Privacy is a major concern when publishing new datasets in
the context of Linked Open Data (LOD). A new dataset published in the
LOD is indeed exposed to privacy breaches due to the linkage to objects
already present in the other datasets of the LOD. In this work, we focus
on the problem of building safe anonymizations of an RDF graph to
guarantee that linking the anonymized graph with any external RDF
graph will not cause privacy breaches. Given a set of privacy queries as
input, we study the data-independent safety problem and the sequence of
anonymization operations necessary to enforce it. We provide sucient
conditions under which an anonymization instance is safe given a set of
privacy queries. Additionally, we show that our algorithms for RDF data
anonymization are robust in the presence of sameAs links that can be
explicit or inferred by additional knowledge.
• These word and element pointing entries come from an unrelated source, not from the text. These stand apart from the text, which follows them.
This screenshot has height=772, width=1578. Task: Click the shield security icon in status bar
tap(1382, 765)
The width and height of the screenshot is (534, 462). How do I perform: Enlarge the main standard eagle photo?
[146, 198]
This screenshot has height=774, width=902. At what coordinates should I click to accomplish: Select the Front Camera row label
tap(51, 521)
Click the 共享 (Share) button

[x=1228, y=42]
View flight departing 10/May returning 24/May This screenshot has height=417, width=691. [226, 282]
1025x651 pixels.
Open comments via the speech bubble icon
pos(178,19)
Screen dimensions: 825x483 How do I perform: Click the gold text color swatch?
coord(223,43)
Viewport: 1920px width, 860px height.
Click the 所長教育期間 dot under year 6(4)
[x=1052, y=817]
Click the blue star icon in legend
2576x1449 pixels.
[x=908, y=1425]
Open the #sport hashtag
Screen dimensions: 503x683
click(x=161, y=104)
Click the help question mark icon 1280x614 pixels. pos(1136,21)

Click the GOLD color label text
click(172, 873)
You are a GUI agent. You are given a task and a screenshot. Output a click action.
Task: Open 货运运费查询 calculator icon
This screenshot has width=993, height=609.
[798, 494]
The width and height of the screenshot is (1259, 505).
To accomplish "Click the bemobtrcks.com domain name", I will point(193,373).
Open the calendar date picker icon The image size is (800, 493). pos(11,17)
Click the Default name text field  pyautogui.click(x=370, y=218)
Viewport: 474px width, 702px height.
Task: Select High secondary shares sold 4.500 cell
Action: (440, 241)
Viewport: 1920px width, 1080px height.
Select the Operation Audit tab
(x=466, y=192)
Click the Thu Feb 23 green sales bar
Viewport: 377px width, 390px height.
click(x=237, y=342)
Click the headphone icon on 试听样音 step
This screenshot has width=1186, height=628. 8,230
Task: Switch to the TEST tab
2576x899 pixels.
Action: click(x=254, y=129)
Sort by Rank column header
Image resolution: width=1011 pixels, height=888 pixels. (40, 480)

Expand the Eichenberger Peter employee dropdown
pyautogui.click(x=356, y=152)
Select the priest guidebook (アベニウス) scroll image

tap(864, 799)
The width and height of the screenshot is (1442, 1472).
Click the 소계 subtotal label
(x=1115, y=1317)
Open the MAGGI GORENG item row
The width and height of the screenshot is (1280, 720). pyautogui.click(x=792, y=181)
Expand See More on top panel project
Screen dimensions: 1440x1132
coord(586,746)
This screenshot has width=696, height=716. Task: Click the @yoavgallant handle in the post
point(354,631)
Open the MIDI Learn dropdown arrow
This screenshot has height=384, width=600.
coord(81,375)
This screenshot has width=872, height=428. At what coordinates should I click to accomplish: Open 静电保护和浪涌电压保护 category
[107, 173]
Large-scale ontology-based data analytics: application to the SIDES 3.0 training platform in Medicine, Adam Sanchez
Funding: SIDES 3.0 project
Directors: Marie-Christine Rousset
co-supervisor: Fabrice Jouanot

abstract

The goal of the PhD work is to design and implement an OBDA infrastructure to support the storage, semantic enrichment and the on-demand analysis of large amounts of educational data. Ontology-based Data Access (OBDA) is a novel paradigm at the crossroad of Artificial Intelligence and Databases that has recently received an increasing interest because it enables end-users to ask their own (possibly complex) queries using a domain vocabulary they are familiar with. OBDA systems have a three-level architecture, constituted by an ontology, data sources, and mappings between the two. In the standard OBDA approach (called the virtual approach), the mappings are exploited to reformulate users queries into effective queries evaluated over the data sources. However, the state-of-the art rewriting approaches are unable to deal with complex aggregated and counting queries, which are yet at the core of data analytics.

OntoSAMSEI: Interactive ontology modeling for supporting simulation-based training in Medicine,Shadi Baghernezhad-Tabasi
Funding: University of Lyon 1, Samsei project
Directors: Marie-Christine Rousset
co-supervisor: Fabrice Jouanot, Loic Druette

abstract

Medical simulation is now a central thread in the fabric of medical education and as an integrative strategy to bridge theory to practice has been identified as a need in medical education in the future. Due to the recency of simulation-based training in medicine and the scarcity of available documentation and modelisation, current information retrieval and data mining approaches are not effective in understanding the context of simulation-based training content. The overall objectives of our research are to develop an interactive and incremental ontology modeling approach in order to model ill-defined domains such as some sub-domains related to pedagogy. We propose building an ontology for simulation-based medical education domain, called ONTOSAMSEI. The main contribution includes a new tool to automatically generate pre-filled forms guided by the ontology in order to share the acquired knowledge with the domain experts, and collect new information from them to enrich the ontology.